Dataset records:
___

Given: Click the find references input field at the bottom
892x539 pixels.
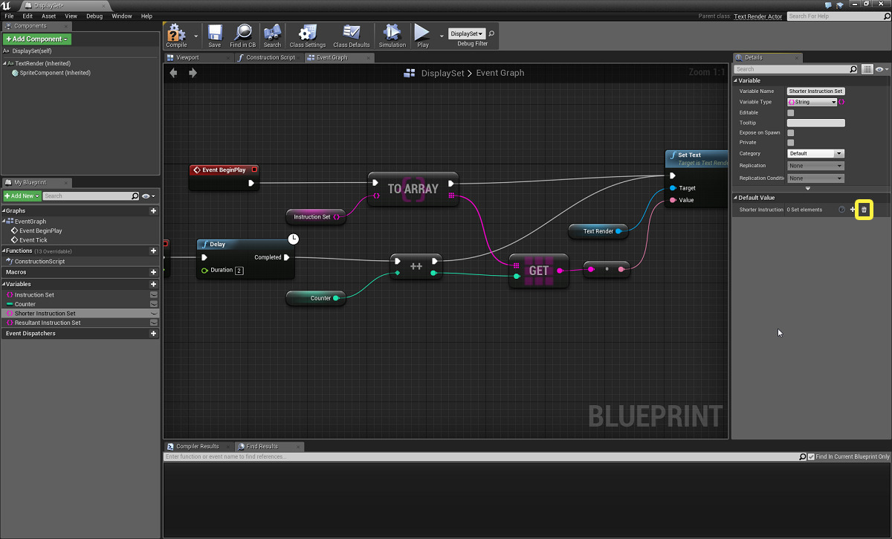Looking at the screenshot, I should coord(446,456).
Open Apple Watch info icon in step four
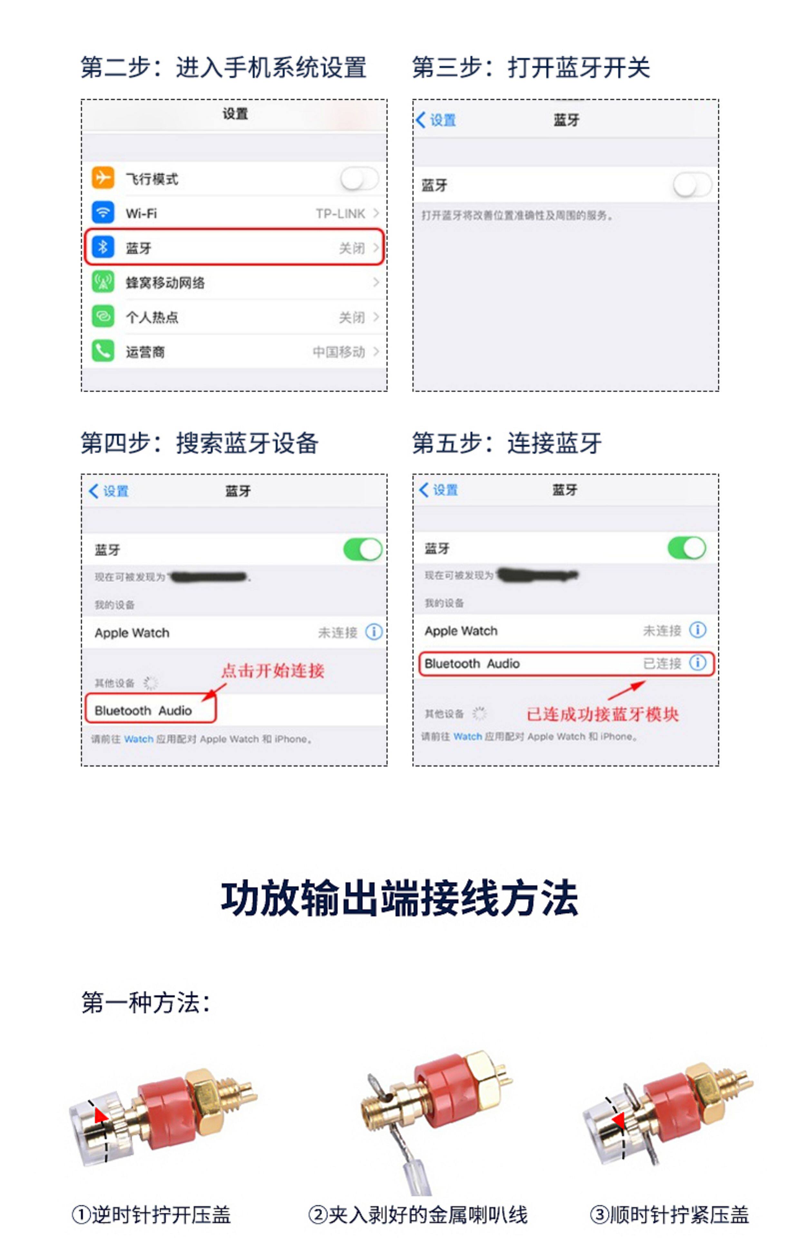The width and height of the screenshot is (799, 1238). click(374, 632)
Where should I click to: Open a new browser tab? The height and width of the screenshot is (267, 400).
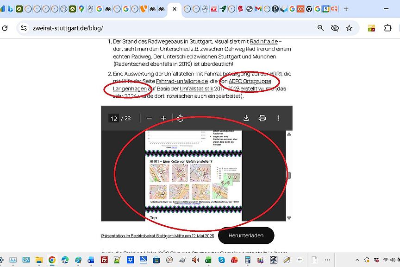tap(346, 9)
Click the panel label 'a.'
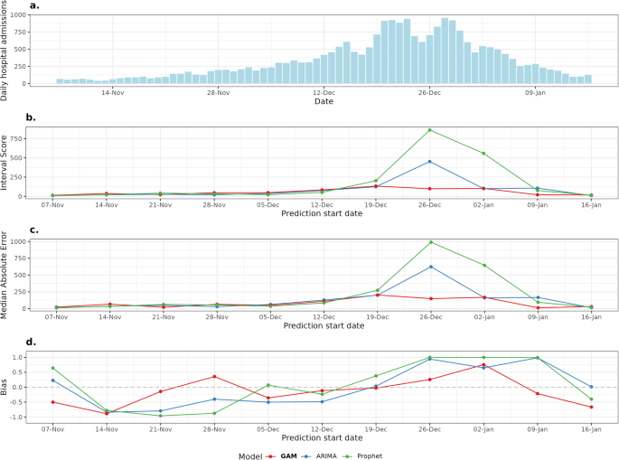The height and width of the screenshot is (460, 619). pyautogui.click(x=34, y=5)
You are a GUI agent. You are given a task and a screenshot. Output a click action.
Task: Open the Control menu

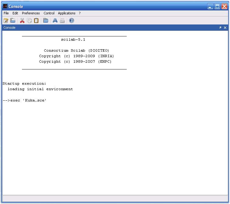(x=49, y=13)
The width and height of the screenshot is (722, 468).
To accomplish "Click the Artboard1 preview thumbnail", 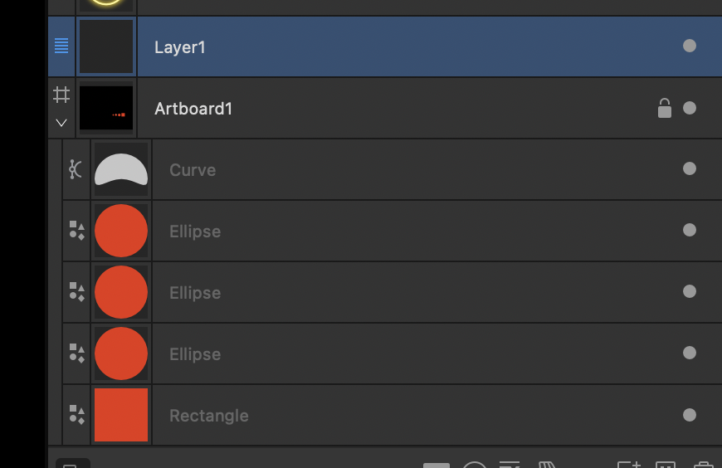I will click(x=106, y=108).
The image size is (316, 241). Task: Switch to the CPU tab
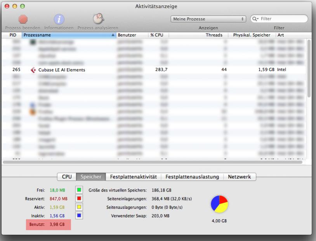[x=66, y=177]
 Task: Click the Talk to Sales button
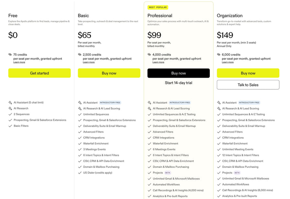click(248, 85)
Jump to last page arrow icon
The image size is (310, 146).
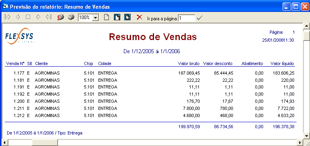[x=49, y=17]
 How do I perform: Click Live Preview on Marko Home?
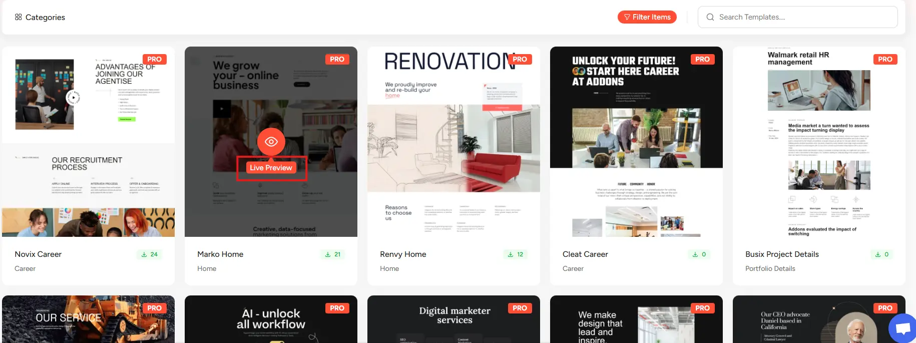271,168
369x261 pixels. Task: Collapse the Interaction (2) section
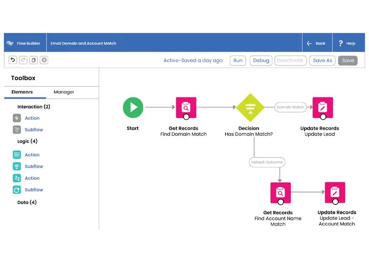pos(33,106)
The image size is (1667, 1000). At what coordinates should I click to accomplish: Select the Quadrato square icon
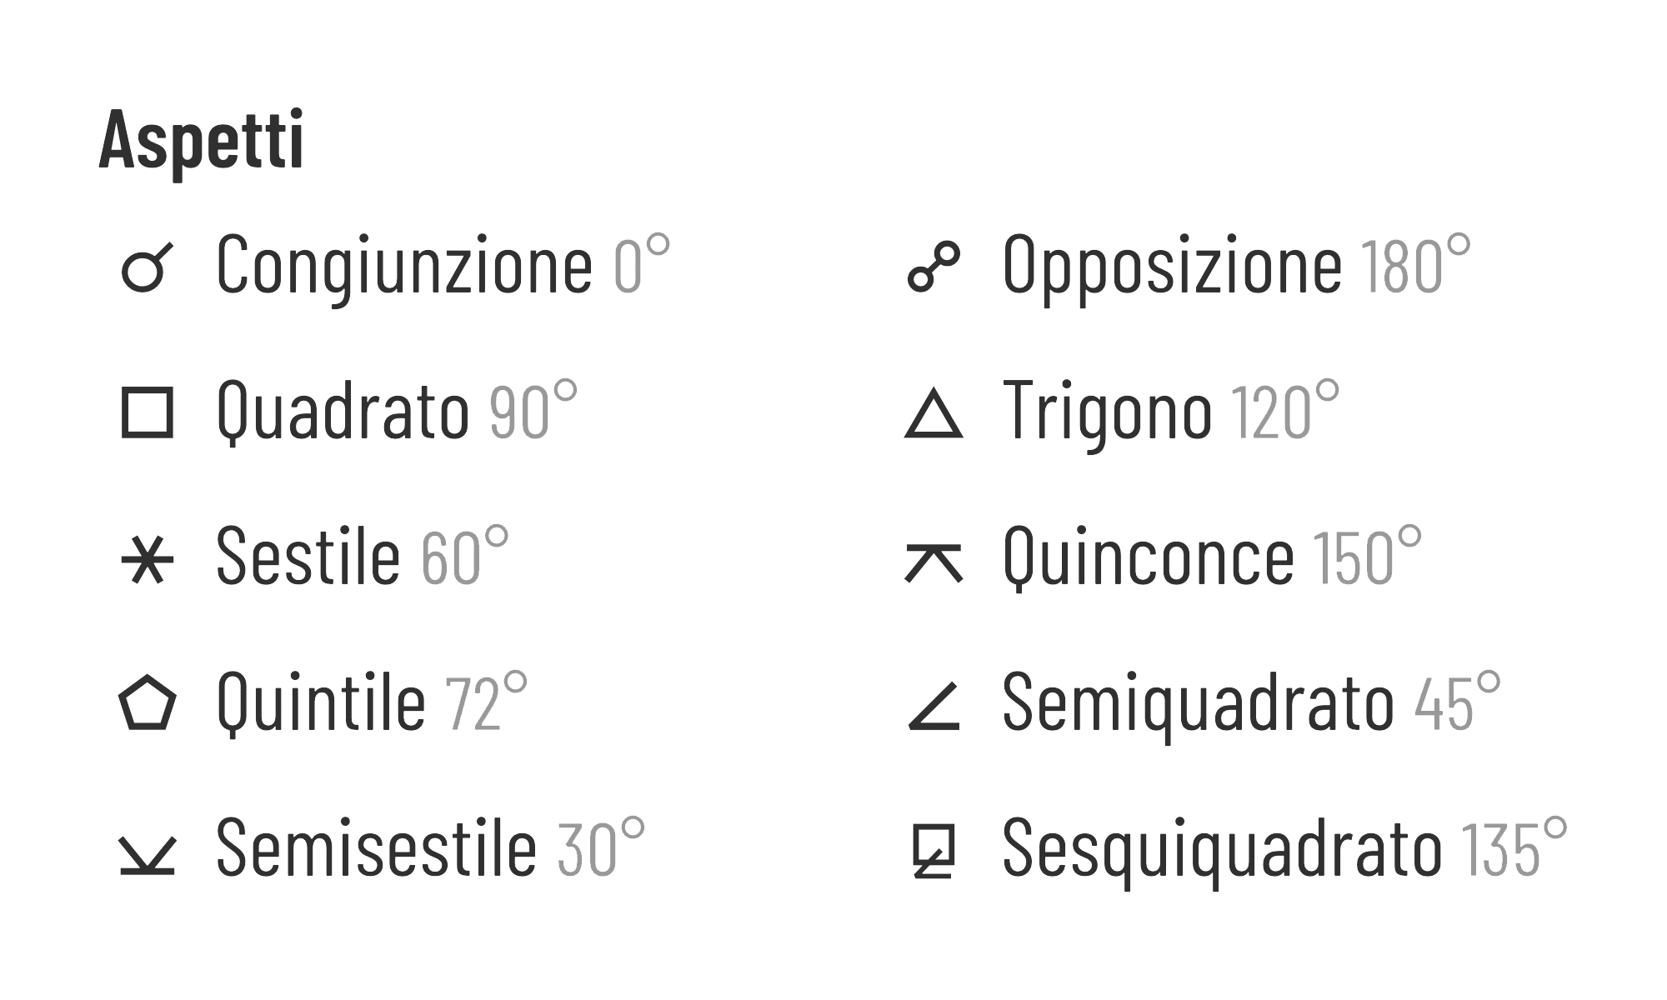(x=148, y=413)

___

Could you copy exactly, and with no pictures, the lines above from the one containing "Jump to last page arrow icon" through the last line, both included?

Answer section:
Jump to last page arrow icon
The image size is (310, 146).
[x=49, y=17]
 How do I perform: Click Live Preview on Marko Home?
271,168
369x261 pixels. Task: Collapse the Interaction (2) section
pos(33,106)
The image size is (1667, 1000). At what coordinates should I click to accomplish: Select the Quadrato square icon
(x=148, y=413)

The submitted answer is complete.